Matt Jones and the Jaguars' receivers will look to use their height advantage Sunday in Indianapolis.
This game has inspired a rush of analysis. Everybody wants to know, what are the keys to victory?

Big games have that kind of an effect on fans. Make no mistake about it, this is a big game.

So, what are your keys to victory? Block Dwight Freeney? Sack Peyton Manning? Use a lot of trick plays? Well, here's something I wanna keep an eye on.

The Jaguars wide receivers are 6-1, 6-4, 6-4 and 6-6. The Colts defensive backs are 5-8, 5-8, 5-10 and 5-10.

Whoa! Is that a mismatch or what? Shouldn't the Jaguars win every battle for every high ball? Shouldn't the Jaguars dominate in the red zone?

“They don't have big guys but they have fast guys,” quarterback Byron Leftwich said. “They scheme. The way they play, size doesn't matter, but you do know the size of those guys.”

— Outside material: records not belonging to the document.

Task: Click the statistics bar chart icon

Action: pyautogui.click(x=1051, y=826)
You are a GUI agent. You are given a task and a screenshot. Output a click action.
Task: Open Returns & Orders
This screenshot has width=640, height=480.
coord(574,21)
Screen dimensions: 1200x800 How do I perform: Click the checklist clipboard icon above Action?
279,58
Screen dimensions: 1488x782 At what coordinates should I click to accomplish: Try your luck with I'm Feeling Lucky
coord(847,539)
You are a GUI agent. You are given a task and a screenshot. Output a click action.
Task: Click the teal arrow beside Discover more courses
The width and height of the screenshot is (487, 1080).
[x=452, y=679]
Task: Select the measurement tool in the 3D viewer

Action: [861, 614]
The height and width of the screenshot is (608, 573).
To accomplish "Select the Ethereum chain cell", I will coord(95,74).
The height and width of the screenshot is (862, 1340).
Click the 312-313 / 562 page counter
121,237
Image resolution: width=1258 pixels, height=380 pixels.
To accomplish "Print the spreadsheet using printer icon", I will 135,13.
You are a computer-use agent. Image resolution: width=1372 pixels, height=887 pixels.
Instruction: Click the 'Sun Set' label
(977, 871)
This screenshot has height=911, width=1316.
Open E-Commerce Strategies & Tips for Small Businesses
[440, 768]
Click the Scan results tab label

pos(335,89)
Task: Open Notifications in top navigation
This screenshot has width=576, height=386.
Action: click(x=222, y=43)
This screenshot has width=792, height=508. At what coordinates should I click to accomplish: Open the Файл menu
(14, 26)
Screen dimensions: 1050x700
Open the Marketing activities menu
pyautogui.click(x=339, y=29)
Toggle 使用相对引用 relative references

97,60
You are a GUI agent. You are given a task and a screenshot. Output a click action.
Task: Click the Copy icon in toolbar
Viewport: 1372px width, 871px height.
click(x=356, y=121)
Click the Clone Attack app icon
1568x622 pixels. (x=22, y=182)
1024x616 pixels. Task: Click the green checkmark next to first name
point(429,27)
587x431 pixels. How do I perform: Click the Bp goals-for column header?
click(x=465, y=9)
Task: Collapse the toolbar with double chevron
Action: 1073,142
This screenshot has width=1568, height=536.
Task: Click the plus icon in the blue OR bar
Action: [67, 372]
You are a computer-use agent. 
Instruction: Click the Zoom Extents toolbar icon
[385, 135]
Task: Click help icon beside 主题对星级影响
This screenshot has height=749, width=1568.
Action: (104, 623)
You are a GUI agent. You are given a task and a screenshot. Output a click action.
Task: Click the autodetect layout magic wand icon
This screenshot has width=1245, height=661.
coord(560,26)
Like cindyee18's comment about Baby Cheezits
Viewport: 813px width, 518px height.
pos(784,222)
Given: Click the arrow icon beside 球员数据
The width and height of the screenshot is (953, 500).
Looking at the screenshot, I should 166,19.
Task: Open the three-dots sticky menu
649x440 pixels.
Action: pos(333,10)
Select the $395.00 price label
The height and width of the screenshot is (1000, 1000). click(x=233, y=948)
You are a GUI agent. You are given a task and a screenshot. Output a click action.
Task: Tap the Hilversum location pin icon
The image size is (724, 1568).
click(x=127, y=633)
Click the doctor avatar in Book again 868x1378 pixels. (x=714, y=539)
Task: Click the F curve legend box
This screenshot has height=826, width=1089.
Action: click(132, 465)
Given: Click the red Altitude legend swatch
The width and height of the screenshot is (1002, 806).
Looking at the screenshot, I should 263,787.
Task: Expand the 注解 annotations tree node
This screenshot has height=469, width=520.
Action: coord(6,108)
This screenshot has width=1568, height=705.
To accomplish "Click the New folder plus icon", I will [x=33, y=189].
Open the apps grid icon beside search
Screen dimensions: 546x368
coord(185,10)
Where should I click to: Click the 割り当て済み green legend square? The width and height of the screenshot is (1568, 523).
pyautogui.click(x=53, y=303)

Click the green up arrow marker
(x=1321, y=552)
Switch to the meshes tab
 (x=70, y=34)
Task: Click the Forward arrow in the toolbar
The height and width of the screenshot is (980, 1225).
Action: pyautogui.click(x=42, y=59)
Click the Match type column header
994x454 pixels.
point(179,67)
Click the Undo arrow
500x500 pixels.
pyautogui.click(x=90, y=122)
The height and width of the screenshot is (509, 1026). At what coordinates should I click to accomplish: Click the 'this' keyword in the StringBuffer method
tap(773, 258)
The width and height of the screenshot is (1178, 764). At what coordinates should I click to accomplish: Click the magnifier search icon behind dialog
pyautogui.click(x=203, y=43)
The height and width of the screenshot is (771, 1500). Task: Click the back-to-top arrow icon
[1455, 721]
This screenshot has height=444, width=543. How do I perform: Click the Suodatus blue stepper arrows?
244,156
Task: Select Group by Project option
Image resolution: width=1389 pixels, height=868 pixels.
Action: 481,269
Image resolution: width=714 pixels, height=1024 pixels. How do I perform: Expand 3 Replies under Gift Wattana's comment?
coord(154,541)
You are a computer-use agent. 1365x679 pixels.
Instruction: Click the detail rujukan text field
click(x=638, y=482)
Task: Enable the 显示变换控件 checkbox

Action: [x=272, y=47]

Leftwich may have been talking out of both sides of his mouth, a little bit. His remarks were respectful enough not to give the Colts defensive backs a cause, but he also wanted you to know the Jaguars have taken note of the height difference between the guys for whom Leftwich will be throwing and the guys who will be defending.

Simply put, the goings-on in the secondary Sunday when the Jaguars have the ball may resemble something from “Gulliver's Travels.”

Keep an eye on this matchup of giants and Lilliputians. It has the potential to be something lasting, since it's likely the Colts' defensive backs have stopped growing.

Now, here are 10 things the Jaguars have to do to beat the Colts.

1. Run the ball—You knew this would be number one. It goes directly to time of possession, which is how you beat the Colts: You keep Peyton Manning on the bench.

2. Convert third down—It's the second part of the formula for winning time of possession. Byron Leftwich must be efficient on third down and the Jaguars must get push in short-yardage.


3. Be physical—That's also how you beat the Colts, and being physical on offense goes hand in hand with running the ball and winning time of possession. On defense, it means dominating the line of scrimmage and whacking Manning's receivers after the catch.

4. Rush Manning—You don't have to sack him; he'll sack himself if you get close to him. When you have two Pro-Bowl defensive tackles and you've spent $10 million on a defensive end, you had to have this game in mind. Now, rush!

5. No turnovers—Against the best regular-season quarterback and offense in the business, you may not get any turnovers, so you better make sure you don't commit any.

6. Win the battle of field position—In the Jaguars' win in the RCA Dome last year, the Jaguars' average field position starting point was their 35-yard line; for the Colts it was their 17. The difference had a lot to do with the outcome.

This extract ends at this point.